The framing station 10 is provided with four reference sockets 32 for centering respective spherical self-centering projections 34 mounted on the pallet 6.

On each side of the framing station 10 are two side gates 36 on the upper ends 38 of which are mounted rollers 40 which run on rails 16 and permit the side gates 36 to turn about the axes of the rails 16 and to run lengthwise on such rails. The lower ends 42 of the side gates 36 each have two stops 44 which serve to locate reference surfaces 46 of the pallet 26.

As shown in Figure 1 the lower ends 42 of the side gates 36 are located by means of a partially spherical roller 48 in a fork 50 placed on a control lever 52, which can pivot about its lower end as shown by the arrow "L" of Figure 1 whereby to accommodate, by means of the roller 48 and the fork 50, pivoting of the respective side gate 36 about the axis of rail 16.

Each gate of a pair of opposite side gates 36 has clamping devices, one of which is indicated 37 in Figure 1, adapted to engage the preassembled body 30 so as to determine its final geometry. The clamping devices carried by the gates 36 of one of the two pairs of facing side gates differ from those carried by the gates 36 of the other pair so that it is possible to utilize one pair of side gates 36 or the other for welding two different types of loosely preassembled bodies.

The framing station 10 is provided with a number of programmable welding robots 54, each provided with a welding gun 54a for performing spot welding.

The equipment described above operates as follows: before the transfer unit enters the framing station 10 pneumatic or hydraulic actuators 28 raise the pallet 26 on which the loosely preassembled body 30 is clamped. After the unit has entered the framing station 10, the actuators 28 lower the pallet 26 until its spherical centering projections 34 engage the locating sockets 32. At this stage the two side gates 36 which were spaced apart to allow the body 30 to enter between them (as shown in broken outline on the right hand side of Figure 1) close by pivoting about the axes of the rails 16 until their stops 44 abut against the reference surfaces 46 of the pallet 26. As a result of this pivoting movement the side gates 36 clamp the loosely preassembled body 30 to determine its final geometry.

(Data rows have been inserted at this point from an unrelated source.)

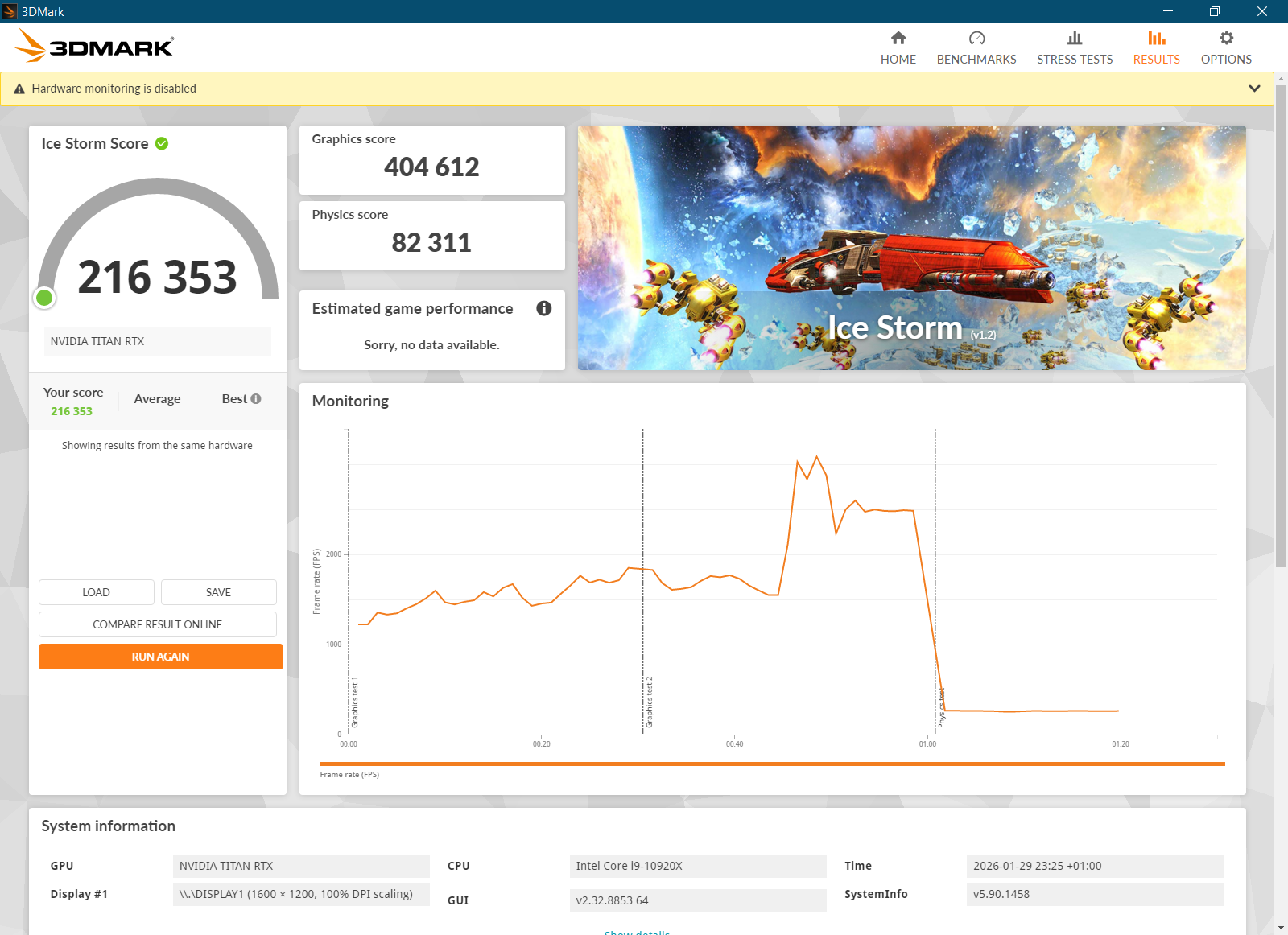The height and width of the screenshot is (935, 1288).
Task: Click the vertical scrollbar on the right
Action: click(1281, 322)
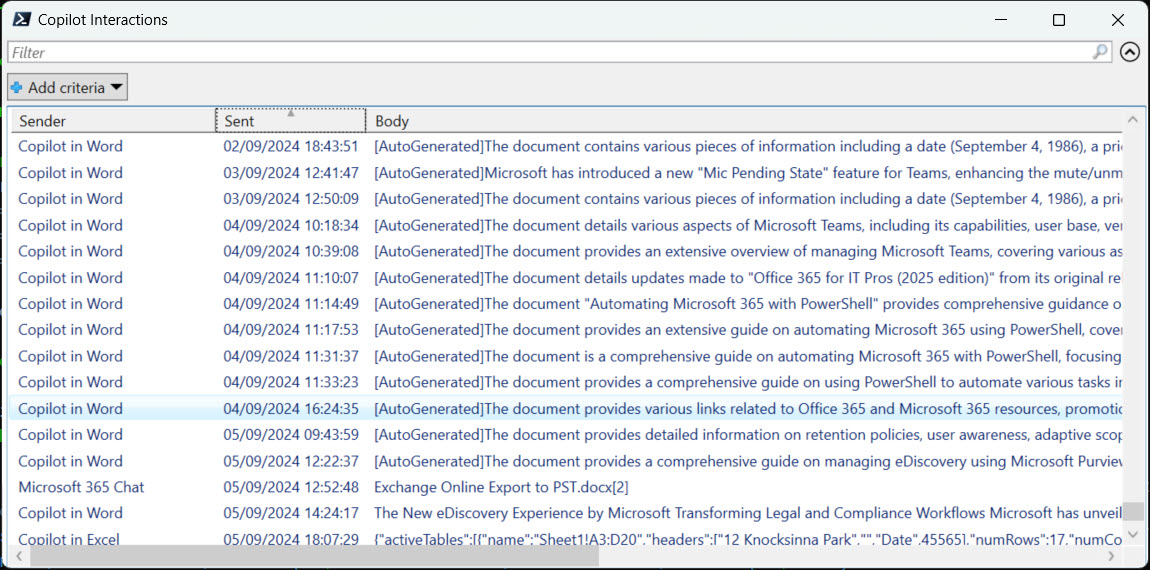Screen dimensions: 1150x570
Task: Click the Body column header
Action: coord(740,121)
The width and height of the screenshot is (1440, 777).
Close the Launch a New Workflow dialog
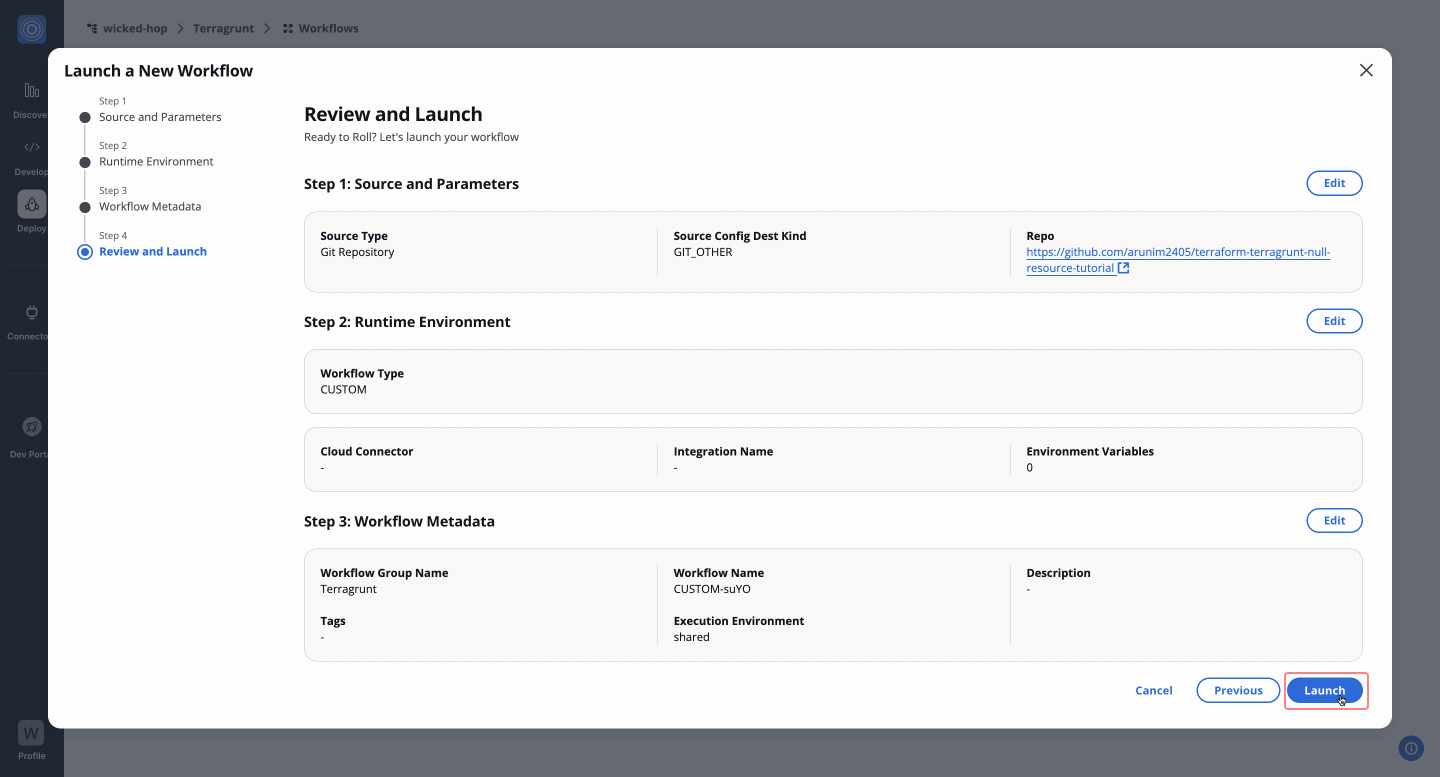click(x=1366, y=70)
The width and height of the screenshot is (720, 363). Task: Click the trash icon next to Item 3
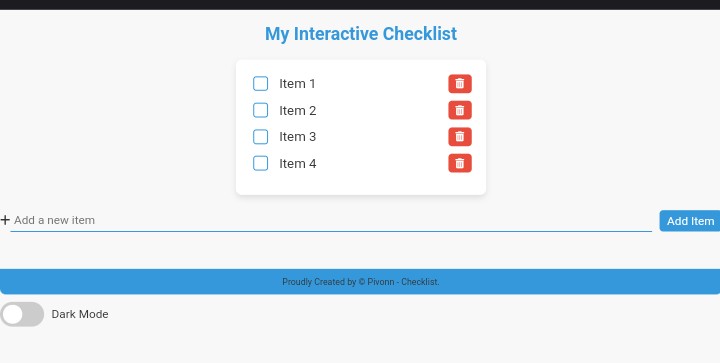point(460,137)
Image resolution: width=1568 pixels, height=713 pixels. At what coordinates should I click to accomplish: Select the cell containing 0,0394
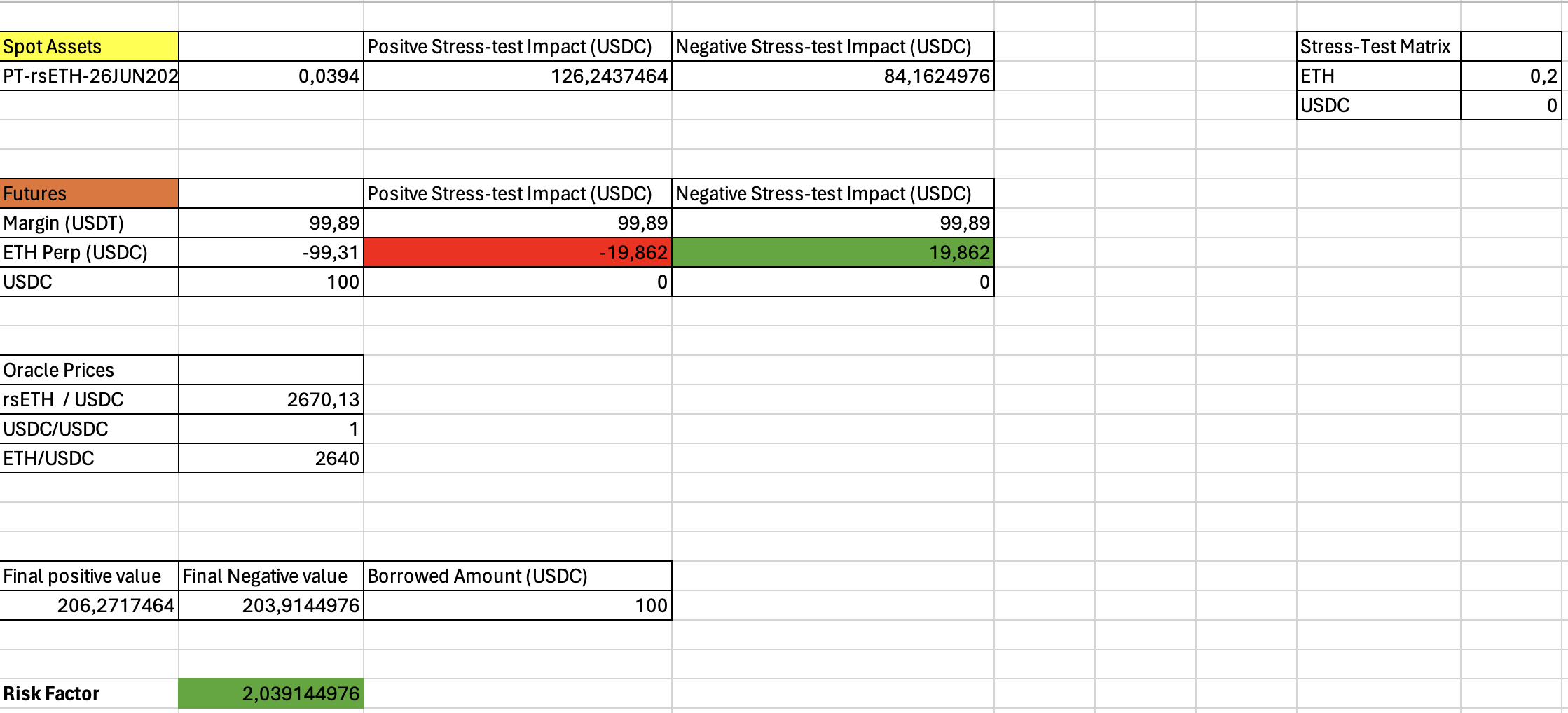click(x=271, y=76)
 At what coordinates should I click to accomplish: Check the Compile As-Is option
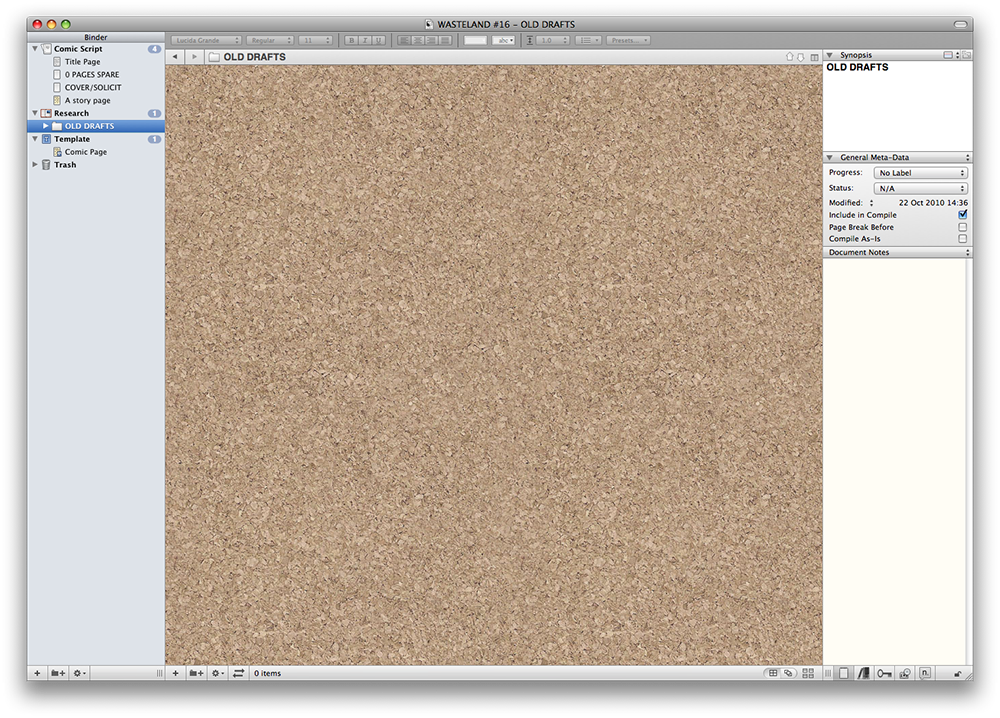pyautogui.click(x=963, y=239)
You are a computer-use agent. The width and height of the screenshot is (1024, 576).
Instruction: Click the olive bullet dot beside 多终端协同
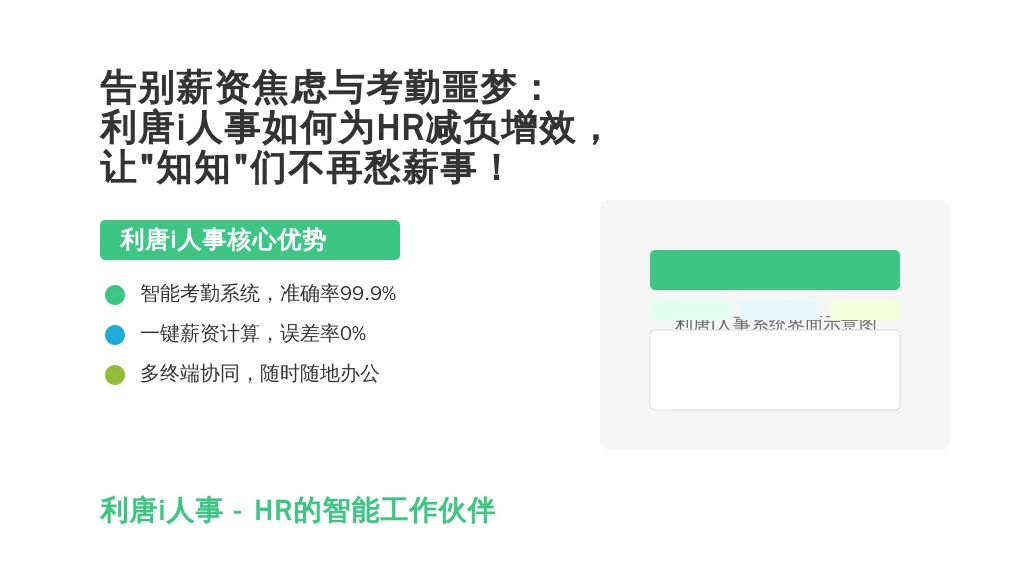pyautogui.click(x=115, y=375)
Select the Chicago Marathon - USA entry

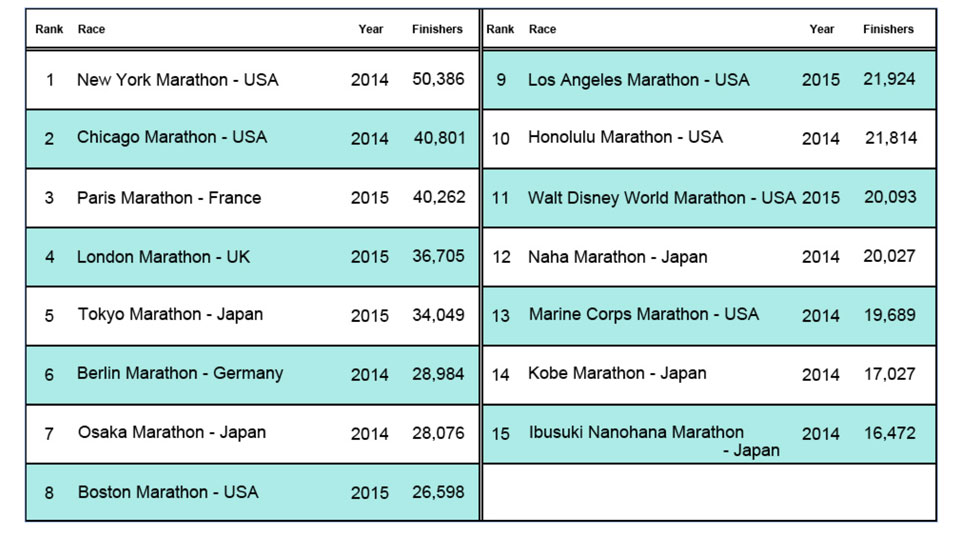[172, 137]
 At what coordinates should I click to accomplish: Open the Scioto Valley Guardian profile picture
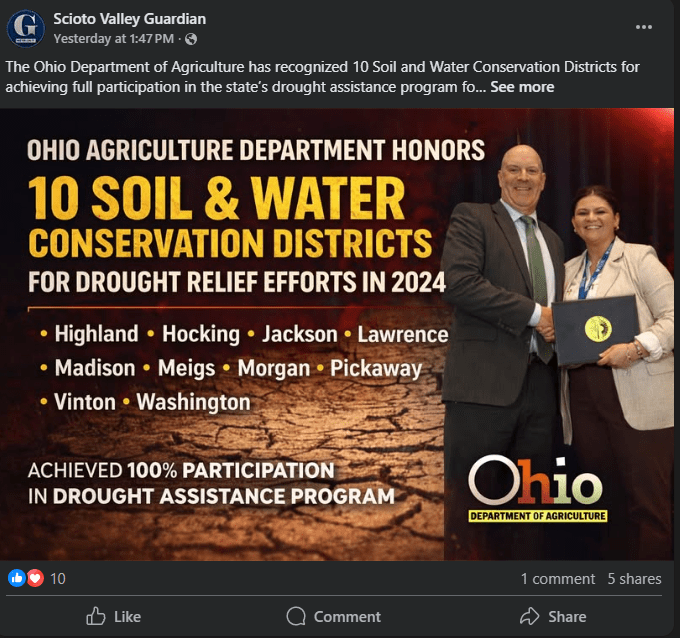[x=26, y=28]
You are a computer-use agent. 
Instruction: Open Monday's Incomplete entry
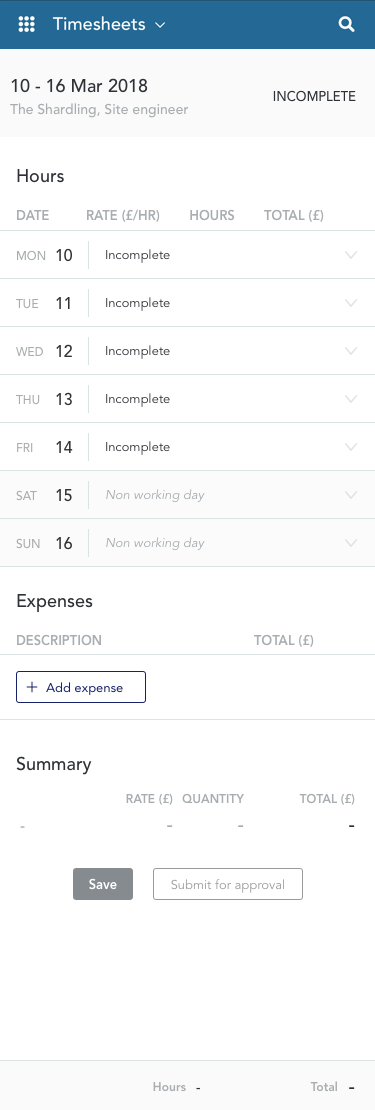[137, 255]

When the body 30 is clamped by the pallet 26 and the two side gates 36 the welding robots 54 start to operate as programmed.

Such robots 54 perform different welding cycles according to the type of body 30 located at the framing station 10 and the choice of the programme is made by a suitable programmable controller or process computer which may control the entire system. At the end of their welding cycle the robots 54 disengage themselves and the side gates 36 are unclamped from the body and swung - outwardly to an open position by means of the arms 52. Subsequently the pallet 26 is lifted up and carried out of framing station 10 by the powered transfer unit 22.

When a body 30 of the alternative type from the one just discussed enters the framing station 10 the control system informs a control unit and this transfers the pair of side gates 36 as soon as its working cycle is completed, replacing it with the other pair of side gates which are suitable for the new body 36, which gates were previously in a standby position.

Figure 3 illustrates schematically a part of a welding plant which uses the equipment described with reference to Figures 1 and 2.

An automatic store 56 controlled by suitable means (not shown) houses a plurality of pallets 26 which are provided with means for engaging a plurality of lower reference points with which the vehicle bodies are provided, whereby to rigidly and accurately locate the lower part of a motor vehicle body under construction. Before entering into an adjacent loading station 58 each transfer unit 22 passes in front of the automatic store 56 where it receives a pallet equipped to support the type of body which is about to arrive, loosely assembled, at the loading station.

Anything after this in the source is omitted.